Question

Two monochromatic light beams have intensities in the ratio 1:9. An interference pattern is obtained by these beams. The ratio of the intensities of maximum to minimum is

• A. 8 : 1
• B. 9 : 1
• C. 3 : 1
• D. 4 : 1

Hint:

In an interference pattern formed by two sources of intensities \( I_1 \) and \( I_2 \), the maximum intensity is \( (\sqrt{I_1} + \sqrt{I_2})^2 \) and the minimum intensity is \( (\sqrt{I_1} - \sqrt{I_2})^2 \). Use the given ratio of intensities to express one intensity in terms of the other and then calculate the ratio of maximum to minimum intensity.

Answer 1

The Correct Option is D

Let the intensities of the two monochromatic light beams be \( I_1 \) and \( I_2 \). 
Given that the ratio of their intensities is 1:9, we can write \( \frac{I_1}{I_2} = \frac{1}{9} \). 
Let \( I_1 = I \) and \( I_2 = 9I \). The maximum intensity \( I_{max} \) in the interference pattern is given by: \[ I_{max} = (\sqrt{I_1} + \sqrt{I_2})^2 \] Substituting the values of \( I_1 \) and \( I_2 \): \[ I_{max} = (\sqrt{I} + \sqrt{9I})^2 = (\sqrt{I} + 3\sqrt{I})^2 = (4\sqrt{I})^2 = 16I \] The minimum intensity \( I_{min} \) in the interference pattern is given by: \[ I_{min} = (\sqrt{I_1} - \sqrt{I_2})^2 \] Substituting the values of \( I_1 \) and \( I_2 \): \[ I_{min} = (\sqrt{I} - \sqrt{9I})^2 = (\sqrt{I} - 3\sqrt{I})^2 = (-2\sqrt{I})^2 = 4I \] The ratio of the maximum to the minimum intensity is: \[ \frac{I_{max}}{I_{min}} = \frac{16I}{4I} = 4 \] So, the ratio of the intensities of maximum to minimum is 4:1.

Answer 2

To determine the ratio of the intensities of maximum to minimum in an interference pattern created by two monochromatic light beams, we need to apply the formula for the intensity in an interference pattern.

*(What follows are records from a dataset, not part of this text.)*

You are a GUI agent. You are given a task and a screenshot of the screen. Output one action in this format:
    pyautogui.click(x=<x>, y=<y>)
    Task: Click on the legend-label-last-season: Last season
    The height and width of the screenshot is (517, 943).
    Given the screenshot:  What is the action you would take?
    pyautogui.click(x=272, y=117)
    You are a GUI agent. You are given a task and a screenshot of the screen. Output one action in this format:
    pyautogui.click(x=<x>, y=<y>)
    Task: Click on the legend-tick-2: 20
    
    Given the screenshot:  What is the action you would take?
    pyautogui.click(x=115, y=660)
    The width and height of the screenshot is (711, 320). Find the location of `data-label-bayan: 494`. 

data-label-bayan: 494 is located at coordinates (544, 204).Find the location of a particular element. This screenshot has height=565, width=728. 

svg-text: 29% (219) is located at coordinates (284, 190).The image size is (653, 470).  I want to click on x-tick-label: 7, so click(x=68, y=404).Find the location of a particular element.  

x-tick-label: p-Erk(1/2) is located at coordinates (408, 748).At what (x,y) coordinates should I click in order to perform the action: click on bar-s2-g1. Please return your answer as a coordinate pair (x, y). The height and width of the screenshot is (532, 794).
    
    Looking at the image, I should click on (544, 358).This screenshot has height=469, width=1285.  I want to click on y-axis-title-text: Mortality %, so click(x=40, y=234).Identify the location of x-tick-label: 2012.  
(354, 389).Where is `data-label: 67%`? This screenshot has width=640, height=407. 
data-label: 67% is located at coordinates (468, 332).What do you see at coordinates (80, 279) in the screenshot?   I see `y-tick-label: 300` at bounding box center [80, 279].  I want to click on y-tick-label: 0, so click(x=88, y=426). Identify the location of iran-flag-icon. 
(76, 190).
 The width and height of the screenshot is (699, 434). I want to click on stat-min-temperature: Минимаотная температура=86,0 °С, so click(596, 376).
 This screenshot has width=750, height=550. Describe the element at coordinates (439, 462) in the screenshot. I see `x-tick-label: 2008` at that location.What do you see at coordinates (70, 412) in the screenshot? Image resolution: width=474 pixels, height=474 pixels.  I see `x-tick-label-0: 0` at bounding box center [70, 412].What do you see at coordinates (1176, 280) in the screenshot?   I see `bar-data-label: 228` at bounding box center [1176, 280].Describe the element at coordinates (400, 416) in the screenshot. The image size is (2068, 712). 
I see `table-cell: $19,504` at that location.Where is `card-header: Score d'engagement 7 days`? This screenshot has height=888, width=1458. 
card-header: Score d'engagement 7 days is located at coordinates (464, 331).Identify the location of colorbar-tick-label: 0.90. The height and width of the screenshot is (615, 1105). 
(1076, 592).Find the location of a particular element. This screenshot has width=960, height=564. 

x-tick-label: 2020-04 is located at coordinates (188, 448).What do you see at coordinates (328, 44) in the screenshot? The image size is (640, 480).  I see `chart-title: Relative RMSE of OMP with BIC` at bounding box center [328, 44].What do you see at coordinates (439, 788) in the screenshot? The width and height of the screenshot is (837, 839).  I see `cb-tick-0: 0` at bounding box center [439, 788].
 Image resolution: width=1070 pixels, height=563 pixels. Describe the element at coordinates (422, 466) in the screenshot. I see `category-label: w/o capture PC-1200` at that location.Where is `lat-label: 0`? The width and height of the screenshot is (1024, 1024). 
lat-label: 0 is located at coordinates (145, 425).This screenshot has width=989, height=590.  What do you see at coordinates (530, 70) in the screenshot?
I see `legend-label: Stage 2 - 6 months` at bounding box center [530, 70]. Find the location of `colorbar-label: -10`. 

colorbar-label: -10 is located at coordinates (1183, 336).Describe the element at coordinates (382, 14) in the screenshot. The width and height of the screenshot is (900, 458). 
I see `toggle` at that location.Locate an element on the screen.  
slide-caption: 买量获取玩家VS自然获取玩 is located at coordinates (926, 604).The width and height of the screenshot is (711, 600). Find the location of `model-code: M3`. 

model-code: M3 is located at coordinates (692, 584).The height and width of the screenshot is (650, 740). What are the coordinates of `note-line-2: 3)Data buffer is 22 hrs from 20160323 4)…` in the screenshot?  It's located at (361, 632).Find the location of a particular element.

The formula for the intensity at any point in an interference pattern created by two interfering waves with intensities \(I_1\) and \(I_2\) is given by:

\(I = I_1 + I_2 + 2\sqrt{I_1 I_2}\cos\phi\)

where \(\phi\) is the phase difference between the two waves.

The intensity at the maximum of the interference pattern (bright fringes) occurs when \(\phi = 0\) (constructive interference), so the intensity is:

\(I_{\text{max}} = I_1 + I_2 + 2\sqrt{I_1 I_2}\)

The intensity at the minimum of the interference pattern (dark fringes) occurs when \(\phi = \pi\) (destructive interference), so the intensity is:

\(I_{\text{min}} = I_1 + I_2 - 2\sqrt{I_1 I_2}\)

Given that the ratio of the intensities of the two beams is \(1:9\), we can let \(I_1 = I\) and \(I_2 = 9I\).

Substituting these into the formulas for \(I_{\text{max}}\) and \(I_{\text{min}}\), we get:

\(I_{\text{max}} = I + 9I + 2\sqrt{I \cdot 9I} = 10I + 6I = 16I\)

\(I_{\text{min}} = I + 9I - 2\sqrt{I \cdot 9I} = 10I - 6I = 4I\)

Therefore, the ratio of the intensities of maximum to minimum is:

\(\frac{I_{\text{max}}}{I_{\text{min}}} = \frac{16I}{4I} = 4:1\)

Thus, the correct answer is 4:1.